## BEGIN RECORDED INFORMATION

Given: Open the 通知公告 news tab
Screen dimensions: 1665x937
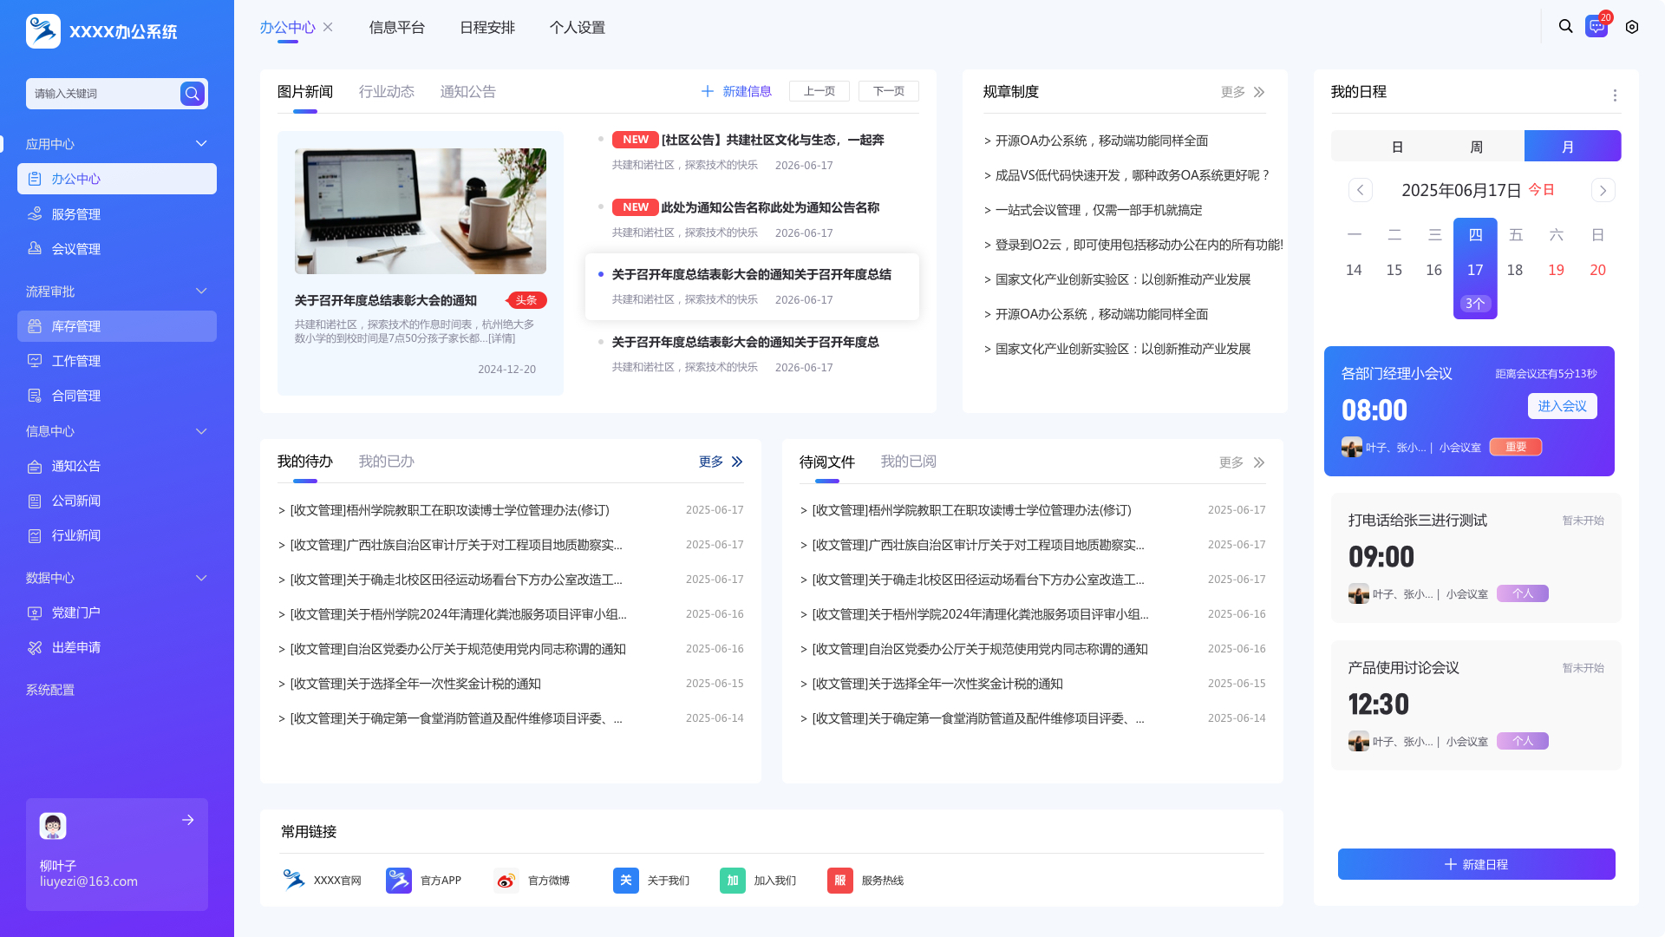Looking at the screenshot, I should pyautogui.click(x=468, y=92).
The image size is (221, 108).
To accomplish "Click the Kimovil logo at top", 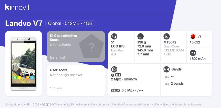I will click(17, 7).
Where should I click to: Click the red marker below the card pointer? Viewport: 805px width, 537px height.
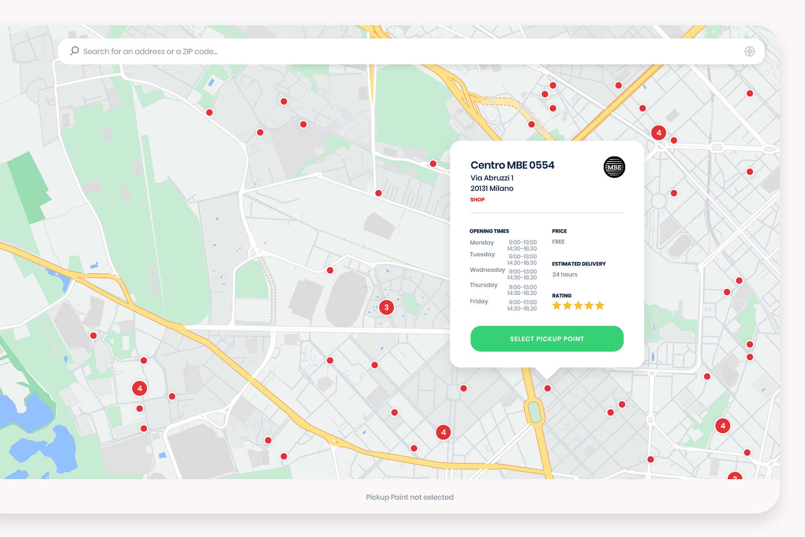pos(547,388)
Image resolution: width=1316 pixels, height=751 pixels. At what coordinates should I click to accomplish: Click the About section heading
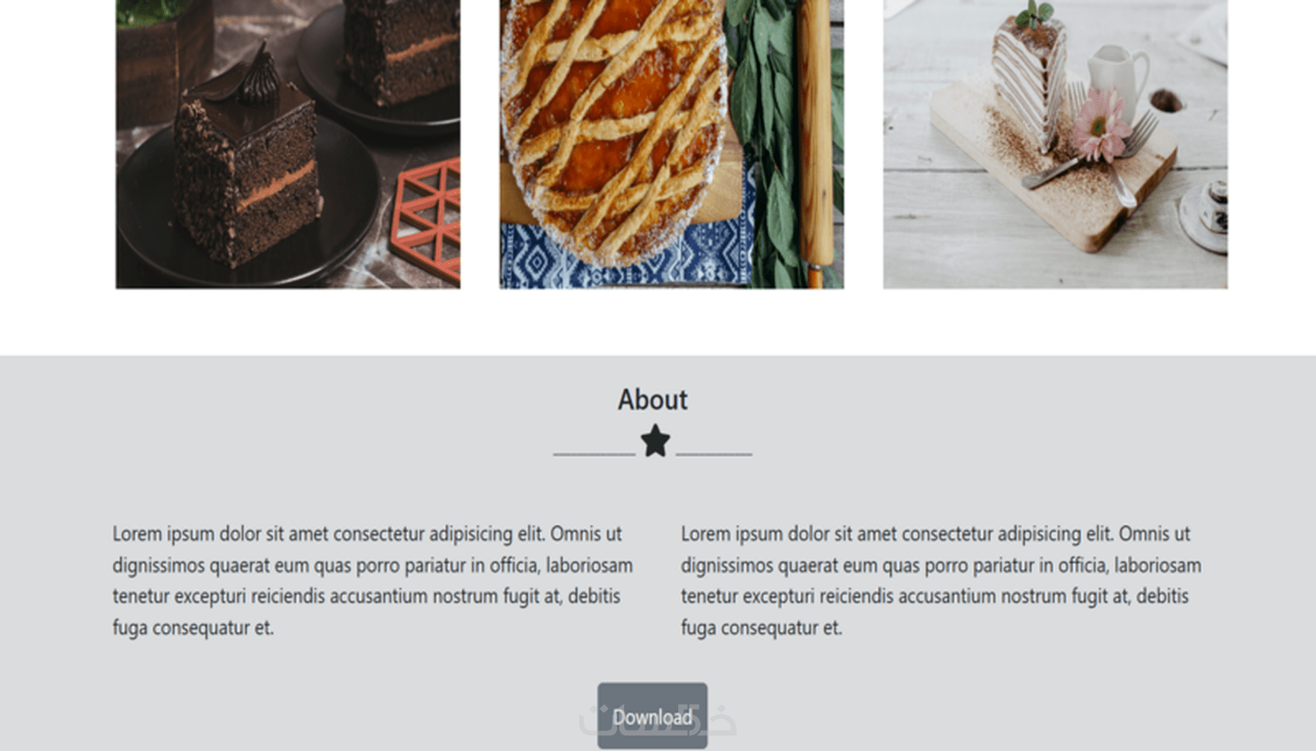(x=653, y=400)
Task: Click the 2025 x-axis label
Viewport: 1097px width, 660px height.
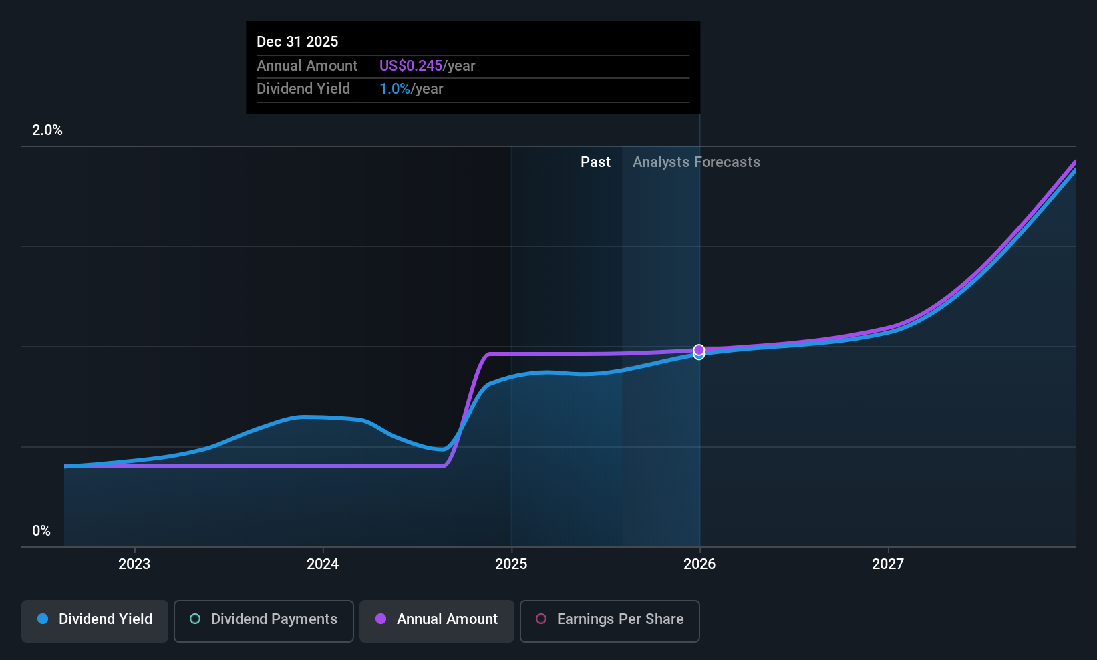Action: pos(511,564)
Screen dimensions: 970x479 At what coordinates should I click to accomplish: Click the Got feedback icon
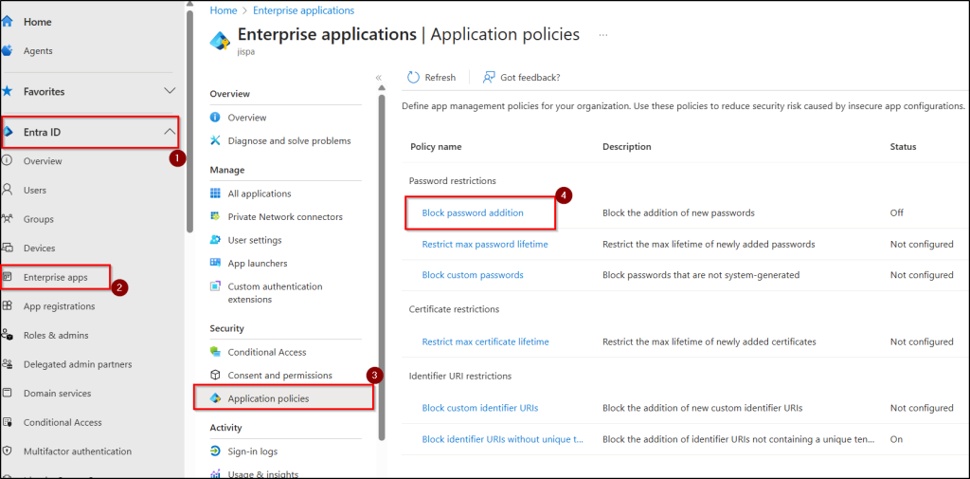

## END RECORDED INFORMATION

■ SET PROBLEM: Give the data as a numbered list, starting at the line that contains "Task: Click the 2025 x-axis label" and ending with the last line of the data. Leave out blank lines and pictures.

■ OUTPUT:
1. Task: Click the 2025 x-axis label
2. Viewport: 1097px width, 660px height.
3. Action: pos(511,564)
4. Screen dimensions: 970x479 At what coordinates should I click to accomplish: Click the Got feedback icon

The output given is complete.